Untitled (picture of a keypunch machine) by Marcin Wichary (cc) (from flickr)
Untitled (picture of a keypunch machine) by Marcin Wichary (cc) (from flickr)

Somewhere in my basement I have card boxes dating back to the 1970s and paper tape canisters dating back to the 1960s with basic, 360-assembly, COBOL, PL/1 programs on them. These could be reconstructed if needed, by reading the Hollerith encoding and typing them out into text files. Finding a compiler/assembler/interpreter to interpret and execute them is another matter. But, just knowing the logic may suffice to translate them into another readily compilable language of today. Hollerith is a data card format which is well known and well described. But what of the data being created today. How will we be able to read such data in 50 years let alone 500? That is the problem.

Vista de la Biblioteca Vasconcelos by Eneas (cc) (from flickr)
Vista de la Biblioteca Vasconcelos by Eneas (cc) (from flickr)

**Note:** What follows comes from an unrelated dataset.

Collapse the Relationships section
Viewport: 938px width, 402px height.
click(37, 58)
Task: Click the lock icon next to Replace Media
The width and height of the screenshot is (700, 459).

Civilization needs to come up with some way to keep information around for 1000 years or more. There are books relevant today (besides the Bible, Koran, and other sacred texts) that would alter the world as we know it if they were unable to be read 900 years ago. No doubt, data or information like this, being created today will survive to posterity, by virtue of its recognized importance to the world. But there are a few problems with this viewpoint:

  • Not all documents/books/information are recognized as important during their lifetime of readability
  • Some important information is actively suppressed and may never be published during a regime’s lifetime
  • Even seemingly “unimportant information” may have significance to future generations

From my perspective, knowing what’s important to the future needs to be left to future generations to decide.

Formats are the problem

Consider my blog posts, WordPress creates MySQL database entries for blog posts. Imagine deciphering MySQL database entries, 500 or 1000 years in the future and the problem becomes obvious. Of course, WordPress is open source, so this information could conceivable be readily interpretable by reading it’s source code.

I have written before about the forms that such long lived files can take but for now consider that some form of digital representation of a file (magnetic, optical, paper, etc.) can be constructed that lasts a millennia. Some data forms are easier to read than others (e.g., paper) but even paper can be encoded with bar codes that would be difficult to decipher without a key to their format.

The real problem becomes file or artifact formats. Who or what in 1000 years will be able to render a Jpeg file, able to display an old MS/Word file of 1995, or be able to read a WordPerfect file from 1985. Okay, a Jpeg is probably a bad example as it’s a standard format but, older Word and WordPerfect file formats constitute a lot of information today. Although there may be programs available to read them today, the likelihood that they will continue to do so in 50, let alone 500 years, is pretty slim.

The problem is that as applications evolve, from one version to another, formats change and developers have negative incentive to publicize these new file formats. Few developers today wants to supply competitors with easy access to convert files to a competitive format. Hence, as developers or applications go out of business, formats cease to be readable or convertable into anything that could be deciphered 50 years hence.

Solutions to disappearing formats

What’s missing, in my view, is a file format repository. Such a repository could be maintained by an adjunct of national patent trade offices (nPTOs). Just like todays patents, file formats once published, could be available for all to see, in multiple databases or print outs. Corporations or other entities that create applications with new file formats would be required to register their new file format with the local nPTO. Such a format description would be kept confidential as long as that application or its descendants continued to support that format or copyright time frames, whichever came first.

The form that a file format could take could be the subject of standards activities but in the mean time, anything that explains the various fields, records, and logical organization of a format, in a text file, would be a step in the right direction.

This brings up another viable solution to this problem – self defining file formats. Applications that use native XML as their file format essentially create a self defining file format. Such a file format could be potentially understood by any XML parser. And XML format, as a defined standard, are wide enough defined that they could conceivable be available to archivists of the year 3000. So I applaud Microsoft for using XML for their latest generation of Office file formats. Others, please take up the cause.

If such repositories existed today, people in the year 3010 could still be reading my blog entries and wonder why I wrote them…